* PASSAGE
Cleófilas is a young Mexican woman who marries and has to put up with abuse from her husband. Her husband beats her for no reason whatsoever. Cleófilas claims that “No, she won’t mention it. She promises. If the doctor asks she can say she fell down the front steps or slipped when she was out in the backyard, slipped out back, she could tell him that” (Cisneros 226). The quote shows how her husband was abusing her and she is so used to his abuse that she made lies about it to cover it up. Her husband also doesn’t care about Cleófilas’s health and she argues that “She has to go, so she can make sure the new baby is all right, so there won’t be any problems when he’s born, and the appointment card says next Tuesday” (Cisneros 226). The quote shows how she had to depend on her husband to take her baby to the hospital. She couldn’t just take the baby herself without any trouble. She relies on her husband to take her because men are more dominant in their culture. At the end of the story, Cleófilas is shocked when Felice yells as they cross La Gritona because she isn’t used to women asserting themselves or being loud in her culture.
Many Mexican American women struggled with poverty in their culture. Poverty is described as “the lack of enough income and resources to live adequately by community standards” (Allard). Poverty causes “suffering, malnutrition, poor health, and loss of life” (Allard). It is said that “inadequate food, medical care, and education reduce the economic and social contributions of poor individuals” (Allard).
Many people throughout the world struggle with poverty including Mexican American women.
In “Woman Hollering Creek”, Cleófilas and her husband struggle with poverty throughout the story. They struggle to pay their bills and take care of the baby. Cleófilas knows that “it’s difficult saving money with all the bills they have, but how else are they going to get out of debt with the truck payments” (Cisneros 226). The quote shows how they don’t have much money and are in debt. Other example would been “and her requests to fix this and this and this because if she had any brains in her head she’d realize he’s been up before the rooster earning his living to pay for the food in her belly and the roof over her head” (Cisneros 223). Cleófilas puts in extra effort to fix up their house, while her husband doesn’t care about her efforts to make their house nicer.
In conclusion, many feminists have challenged the traditional gender roles and demanded more opportunities for women throughout history. Sandra Cisneros, an awarded writer and social critic, deals with gender roles in her own writings, using her experiences as a Mexican American woman. Sandra Cisneros’s portrayal of female characters within her stories are typical of the setting’s time period because women were expected to be perfect wives and mothers in society and they were often viewed as being subservient to the men in their culture, a common theme, in Cisneros’s writing.

* DIRECTIONS
• a. According to the essay, what shocks Cleófilas at the end of the story?
• b. Duplicate the stretch of the essay from "In conclusion, many" through "in Cisneros’s writing.".
The data after this essay isn't needed.

* INFORMATION PROVIDED

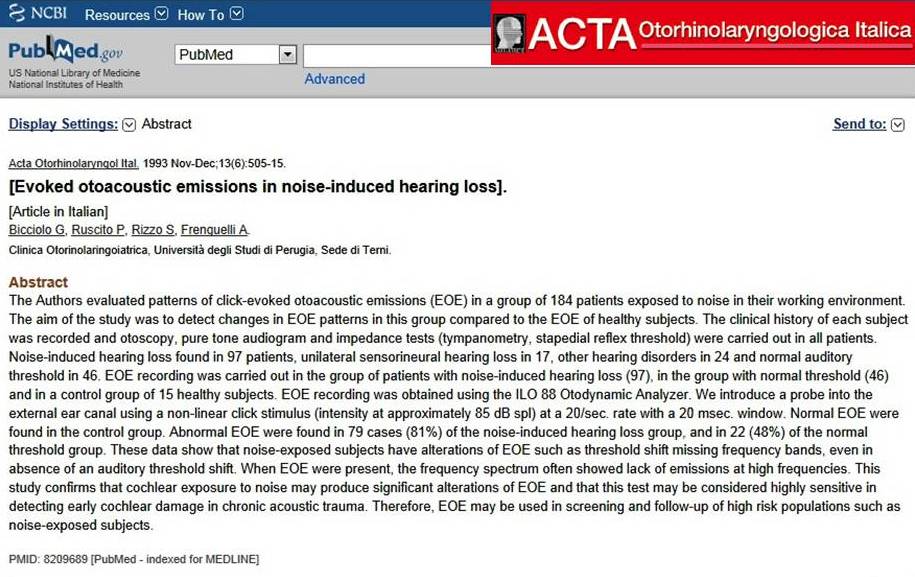Open the Resources menu
Screen dimensions: 915x577
point(117,15)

* LIST OF ANSWERS
• a. Felice yells as they cross La Gritona.

• b.
In conclusion, many feminists have challenged the traditional gender roles and demanded more opportunities for women throughout history. Sandra Cisneros, an awarded writer and social critic, deals with gender roles in her own writings, using her experiences as a Mexican American woman. Sandra Cisneros’s portrayal of female characters within her stories are typical of the setting’s time period because women were expected to be perfect wives and mothers in society and they were often viewed as being subservient to the men in their culture, a common theme, in Cisneros’s writing.